Nada mais justo para um compositor que ama o universo da criança e acredita que elas têm muito para nos ensinar, “principalmente naturalidade e transparência”.

TOQUINHO, POR ELE MESMO

Paulistano na gema

Sempre morei em São Paulo, cidade que amo, pela qual transito com prazer. Tenho hábitos mais noturnos, se bem que ultimamente tenho acordado mais cedo.

Música do dia a dia

Fico à mercê da variedade das FMs. Há sempre alguma coisa boa de se ouvir.

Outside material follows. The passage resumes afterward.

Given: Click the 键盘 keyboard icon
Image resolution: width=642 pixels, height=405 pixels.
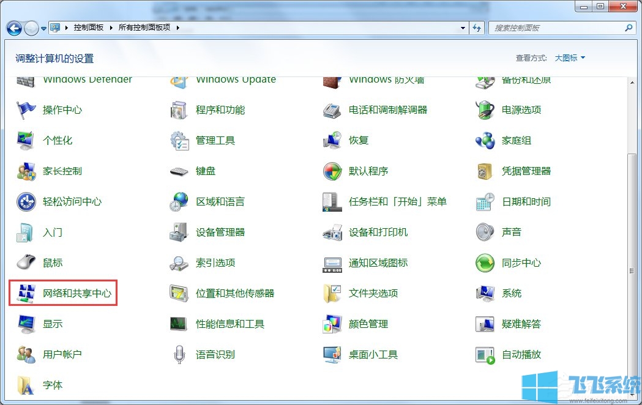Looking at the screenshot, I should click(179, 171).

Pessoas que marcaram sua vida

A família, sem dúvidas. Desde pai, mãe e irmão que sempre me apoiaram. Mônica, com quem fui casado durante 20 anos, mãe de meus filhos Pedro e Jade. Amigos, sem os quais a vida não teria sentido. Aqueles que se tornaram professores na música e na vida: Paulinho Nogueira, Edgard Gianullo, Oscar Castro Neves. Baden Powell; Vinicius de Moraes, em especial, com quem trabalhei durante 10 anos e pude desfrutar de sua sabedoria como homem, poeta e músico. E todos aqueles que trabalham comigo, fortalecendo uma retaguarda indispensável a todo artista.

Três músicas de que mais gosta

Fica difícil destacar três. Talvez “Imagine”, de John Lennon; “Carinhoso”, de Pixinguinha e João de Barro; “As Rosas Não Falam”, de Cartola.

Lembrança da amizade com Vinicius

A fase em que morei na casa dele em Salvador, no início de nossa parceria. Trabalhávamos como se brincássemos, criávamos às vezes três músicas por dia. Vivemos um período de muita fertilidade, e tudo contribuía para isso: a atmosfera vivida naquela casa, sempre cercada de amigos e mulheres lindas. A Bahia inteira parecia flutuar por lá.

Direitos autorais

É um assunto sempre em discussão, as partes exigem direitos mais proveitosos. Há que respeitar o que se recebe e valorizar o que se oferece. Os ajustes se formam e se confirmam no decorrer das negociações. Inevitável!

Conselho para novos compositores

Trabalhar muito e estudar. Estudar muito e trabalhar!